How can you not think about things like that?

Then we have the story of an Ohio woman named Susan Warren, who allegedly has been breaking into people’s homes in order to clean them. This is terrifying indeed, because cleaning people never put things back where you left them, and if I didn’t know one was coming and didn’t have a chance to hide everything so she wouldn’t move it, I’d never know where anything was, which I wouldn’t anyway, because I’d forget where I hid the things, if I even remembered that I’d hidden them in the first place.

And what about the embarrassment? Police say that Ms. Warren chooses homes at random, but you just know the neighbors think she picked that home because she thought it was most in need of her services. "Oh, yes," they would say to each other at the neighborhood barbecue, "they are such slobs, strangers commit felonies just to tidy up a bit." Needless to say, they’d be able to talk like this because they wouldn’t have invited the parties in question.

If Ms. Warren broke into our house to clean it, I’d be too mortified to press charges. I think I’d even pay her and claim she was a cleaning lady who is so good we bring her in all the way from Ohio.

We move on now to Houston, Texas, specifically to the shower stall of one Chyenna Richards, where Jesus has appeared in some mold.

First of all, Ms. Richards is delusional, because the image in the mold is clearly Alice Cooper.

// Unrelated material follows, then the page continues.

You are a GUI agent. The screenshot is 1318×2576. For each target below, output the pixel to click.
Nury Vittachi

Secondly, I worry about something like this happening to us, because I’d be really upset if religious fanatics were lined up outside our house to be saved in our shower, unless it was the hallway shower, because no one ever uses that. I don’t know; maybe it would be a good thing. We could make extra money selling them stuff, like Virgin Mary soap and Three Wise Men Hand Towels.

Or maybe we could just get Susan Warren to come over and use a little elbow grease on the tiles.

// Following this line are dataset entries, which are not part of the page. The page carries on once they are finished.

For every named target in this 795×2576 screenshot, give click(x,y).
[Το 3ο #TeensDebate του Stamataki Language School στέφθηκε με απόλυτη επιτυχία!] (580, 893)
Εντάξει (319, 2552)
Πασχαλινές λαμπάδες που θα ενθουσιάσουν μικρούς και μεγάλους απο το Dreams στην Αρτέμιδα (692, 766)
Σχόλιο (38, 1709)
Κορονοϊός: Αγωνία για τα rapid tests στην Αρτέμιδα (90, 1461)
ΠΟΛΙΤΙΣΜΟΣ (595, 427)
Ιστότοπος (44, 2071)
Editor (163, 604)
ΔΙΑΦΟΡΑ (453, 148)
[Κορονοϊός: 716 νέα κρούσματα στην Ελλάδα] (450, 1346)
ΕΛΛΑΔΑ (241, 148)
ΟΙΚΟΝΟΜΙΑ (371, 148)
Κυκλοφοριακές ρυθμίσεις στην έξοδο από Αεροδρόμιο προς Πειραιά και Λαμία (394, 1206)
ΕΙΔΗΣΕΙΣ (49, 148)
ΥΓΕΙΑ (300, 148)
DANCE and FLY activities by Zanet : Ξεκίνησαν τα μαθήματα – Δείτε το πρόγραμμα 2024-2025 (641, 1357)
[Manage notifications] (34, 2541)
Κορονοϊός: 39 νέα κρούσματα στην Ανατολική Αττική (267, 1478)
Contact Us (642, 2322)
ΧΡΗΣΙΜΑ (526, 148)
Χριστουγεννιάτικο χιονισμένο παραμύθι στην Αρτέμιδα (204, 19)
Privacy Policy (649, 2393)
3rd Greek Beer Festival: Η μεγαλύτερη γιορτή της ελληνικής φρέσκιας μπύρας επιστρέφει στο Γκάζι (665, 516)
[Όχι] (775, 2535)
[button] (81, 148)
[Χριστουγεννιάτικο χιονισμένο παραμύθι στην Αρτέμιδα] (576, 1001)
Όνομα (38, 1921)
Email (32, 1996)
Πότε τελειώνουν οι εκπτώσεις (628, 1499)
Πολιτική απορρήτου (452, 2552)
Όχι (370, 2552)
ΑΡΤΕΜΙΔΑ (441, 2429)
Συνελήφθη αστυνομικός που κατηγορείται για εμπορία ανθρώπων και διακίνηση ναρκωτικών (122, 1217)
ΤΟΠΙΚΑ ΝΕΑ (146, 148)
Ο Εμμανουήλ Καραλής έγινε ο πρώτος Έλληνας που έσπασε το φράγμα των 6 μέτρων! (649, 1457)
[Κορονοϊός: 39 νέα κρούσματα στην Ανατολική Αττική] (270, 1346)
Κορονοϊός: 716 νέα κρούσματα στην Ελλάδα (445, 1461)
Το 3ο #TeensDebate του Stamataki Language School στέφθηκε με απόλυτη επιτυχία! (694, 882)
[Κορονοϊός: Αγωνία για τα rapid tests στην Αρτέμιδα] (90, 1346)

Finally, there is the disturbing news from NASA that the Milky Way and the Andromeda Galaxy are on a collision course. Information like this is reason enough to remove NASA’s funding. According to the Hubble Telescope (Motto: "We could look into your window if we really wanted to, so put some clothes on."), the Andromeda Galaxy will be moving at 1.2 million miles per hour when it hits our Milky Way head on. I would think that is fast enough to go in the front of the Milky Way and go out the back, leaving a hole in the solar system similar to the one in that house on Long Island.

Now, NASA says this collision won’t happen for four billion years, but what if they’re off by 3,999,999,999 years?

And what if the Andromeda Galaxy is being driven by a drunk woman from Brooklyn?

How can you not worry about stuff like this?